Excerpted passage
**********
Ivy Jaguzny
Harvey Mudd College
Research Mentor: Jannes Koelling
Project: The effect of El Niño on ocean biogeochemistry and air-sea fluxes of oxygen
I’m Ivy Jaguzny, I study Chemistry at Harvey Mudd College, and I worked with Jannes Koelling at UW CICOES and NOAA Pacific Marine Environmental Laboratory. This summer, I explored how El Niño affects air-sea oxygen fluxes in the eastern tropical Pacific.
Ocean oxygen sustains many marine ecosystems and is declining over time; more rapidly than predicted from ocean warming alone. In the Pacific Ocean, El Niño contributes to biogeochemical feedbacks causing ocean oxygen loss that are not fully understood. The El Niño cycle, a mode of climate variability every 2-7 years, causes large-scale physical, chemical, and biological changes to the Pacific, including changes in temperature, precipitation, wind conditions, ocean currents, and biological production. In the eastern tropical Pacific, El Niño changes the strength of coastal upwelling of oxygen-poor, nutrient-rich water from the deep ocean to the surface off the coast of South America. During periods of greater upwelling, we observe a net uptake of oxygen from the atmosphere into the ocean in this region.
The eastern tropical Pacific is also the location of the largest Oxygen Minimum Zone (OMZ) in the world. Stronger coastal upwelling leads to increased phytoplankton growth at the surface, which dies, sinks, and is consumed by bacteria deeper in the water column. This process, and the relative stratification of the eastern equatorial Pacific maintains large ocean regions below 200m depth with very little dissolved oxygen. As OMZs intensify and expand, so does the potential for anoxic or hypoxic ocean chemistry and the release of greenhouse gasses.
To investigate changes in ocean oxygen on an El Niño timescale, I analyzed GOBAI-O2, a gridded data product from global ocean observations resolved over two decades and 2,000 m depth. Using this data product, I calculated air-sea oxygen fluxes from surface oxygen concentration, surface wind velocity, absolute salinity, and conservative temperature. I compared ocean oxygen content and oxygen air-sea fluxes during El Niño and La Niña conditions.
I recommend this opportunity to students considering graduate school in ocean or atmospheric science as a way to expand their general knowledge in their field of choice and gain experience with the research process. Through this experience, I learned how to build context in a field, manage my time, narrow my focus, struggle through coding problems, ask for help, receive feedback, ponder what the results mean, and communicate the big picture to multiple audiences. I gained confidence using Python to analyze and visualize large datasets. Also, I learned about the computational tools used by NOAA, like machine learning, as a chemist.
I met ocean and climate scientists at every stage of their careers; grad students, postdocs, and full research scientists at NOAA and the UW School of Oceanography who showed me what it’s like to work in their field. So many scientific disciplines in one place opened my eyes to the full variety of approaches needed to study the climate. Thank you to my mentor Jannes and to everyone who took the time to guide me this summer!
**********
Material provided
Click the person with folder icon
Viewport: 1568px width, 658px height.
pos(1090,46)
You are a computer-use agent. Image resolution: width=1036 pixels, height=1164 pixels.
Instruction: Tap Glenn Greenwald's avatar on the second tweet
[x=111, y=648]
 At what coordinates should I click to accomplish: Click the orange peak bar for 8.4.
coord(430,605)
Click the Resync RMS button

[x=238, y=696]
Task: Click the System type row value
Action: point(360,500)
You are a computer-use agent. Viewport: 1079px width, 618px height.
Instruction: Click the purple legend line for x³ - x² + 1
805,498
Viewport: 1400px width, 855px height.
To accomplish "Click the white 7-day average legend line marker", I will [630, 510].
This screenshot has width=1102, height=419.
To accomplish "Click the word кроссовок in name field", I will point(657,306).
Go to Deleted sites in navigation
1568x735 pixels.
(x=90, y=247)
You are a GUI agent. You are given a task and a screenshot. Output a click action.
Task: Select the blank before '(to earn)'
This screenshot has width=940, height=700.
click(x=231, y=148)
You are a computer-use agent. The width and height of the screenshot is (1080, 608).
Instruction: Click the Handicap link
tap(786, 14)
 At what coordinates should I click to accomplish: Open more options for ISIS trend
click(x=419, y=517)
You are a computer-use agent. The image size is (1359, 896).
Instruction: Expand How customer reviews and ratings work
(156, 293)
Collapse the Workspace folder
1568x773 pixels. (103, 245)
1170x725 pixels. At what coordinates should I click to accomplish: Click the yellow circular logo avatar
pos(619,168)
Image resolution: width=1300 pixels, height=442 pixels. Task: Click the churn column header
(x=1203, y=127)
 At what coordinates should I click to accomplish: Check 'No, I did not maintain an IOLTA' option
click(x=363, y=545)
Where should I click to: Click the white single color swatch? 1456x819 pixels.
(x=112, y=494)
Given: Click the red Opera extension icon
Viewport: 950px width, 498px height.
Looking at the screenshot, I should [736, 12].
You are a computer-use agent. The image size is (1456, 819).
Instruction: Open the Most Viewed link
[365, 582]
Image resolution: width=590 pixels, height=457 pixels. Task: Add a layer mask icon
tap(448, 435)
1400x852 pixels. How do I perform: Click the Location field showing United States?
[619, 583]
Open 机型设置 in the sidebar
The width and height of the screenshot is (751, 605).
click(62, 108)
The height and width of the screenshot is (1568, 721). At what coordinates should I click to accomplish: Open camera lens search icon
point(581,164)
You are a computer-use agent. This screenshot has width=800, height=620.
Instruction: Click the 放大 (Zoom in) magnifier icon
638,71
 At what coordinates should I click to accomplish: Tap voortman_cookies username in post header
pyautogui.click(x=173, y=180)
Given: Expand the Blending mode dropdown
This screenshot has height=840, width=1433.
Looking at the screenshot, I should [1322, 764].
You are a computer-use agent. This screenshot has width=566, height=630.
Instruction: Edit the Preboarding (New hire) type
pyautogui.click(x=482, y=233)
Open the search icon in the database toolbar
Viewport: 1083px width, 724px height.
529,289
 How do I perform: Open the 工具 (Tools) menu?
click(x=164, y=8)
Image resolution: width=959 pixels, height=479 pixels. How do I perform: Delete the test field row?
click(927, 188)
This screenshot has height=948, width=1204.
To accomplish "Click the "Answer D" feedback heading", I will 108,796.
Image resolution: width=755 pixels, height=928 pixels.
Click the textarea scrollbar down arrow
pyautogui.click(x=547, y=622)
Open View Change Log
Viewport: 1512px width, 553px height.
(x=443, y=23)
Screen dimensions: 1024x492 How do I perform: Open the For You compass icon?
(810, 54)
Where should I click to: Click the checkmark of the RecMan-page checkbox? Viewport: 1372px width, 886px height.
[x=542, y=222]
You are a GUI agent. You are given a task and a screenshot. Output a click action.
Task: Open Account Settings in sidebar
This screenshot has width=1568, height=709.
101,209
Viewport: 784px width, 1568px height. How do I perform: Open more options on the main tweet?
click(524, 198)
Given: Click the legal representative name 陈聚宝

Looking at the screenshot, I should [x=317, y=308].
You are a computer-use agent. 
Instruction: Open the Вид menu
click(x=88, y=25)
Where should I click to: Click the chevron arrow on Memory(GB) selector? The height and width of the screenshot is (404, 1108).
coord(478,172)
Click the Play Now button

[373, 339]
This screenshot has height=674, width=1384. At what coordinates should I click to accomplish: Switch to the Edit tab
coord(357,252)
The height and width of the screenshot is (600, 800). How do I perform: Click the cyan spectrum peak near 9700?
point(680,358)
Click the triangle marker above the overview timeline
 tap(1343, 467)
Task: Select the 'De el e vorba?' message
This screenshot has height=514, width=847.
**********
Task details
List the quantities that the El Niño and ocean oxygen summary says were used to calculate air-sea oxygen fluxes. None of the records matter for the work here.

Exercise response
- Surface oxygen concentration
- Surface wind velocity
- Absolute salinity
- Conservative temperature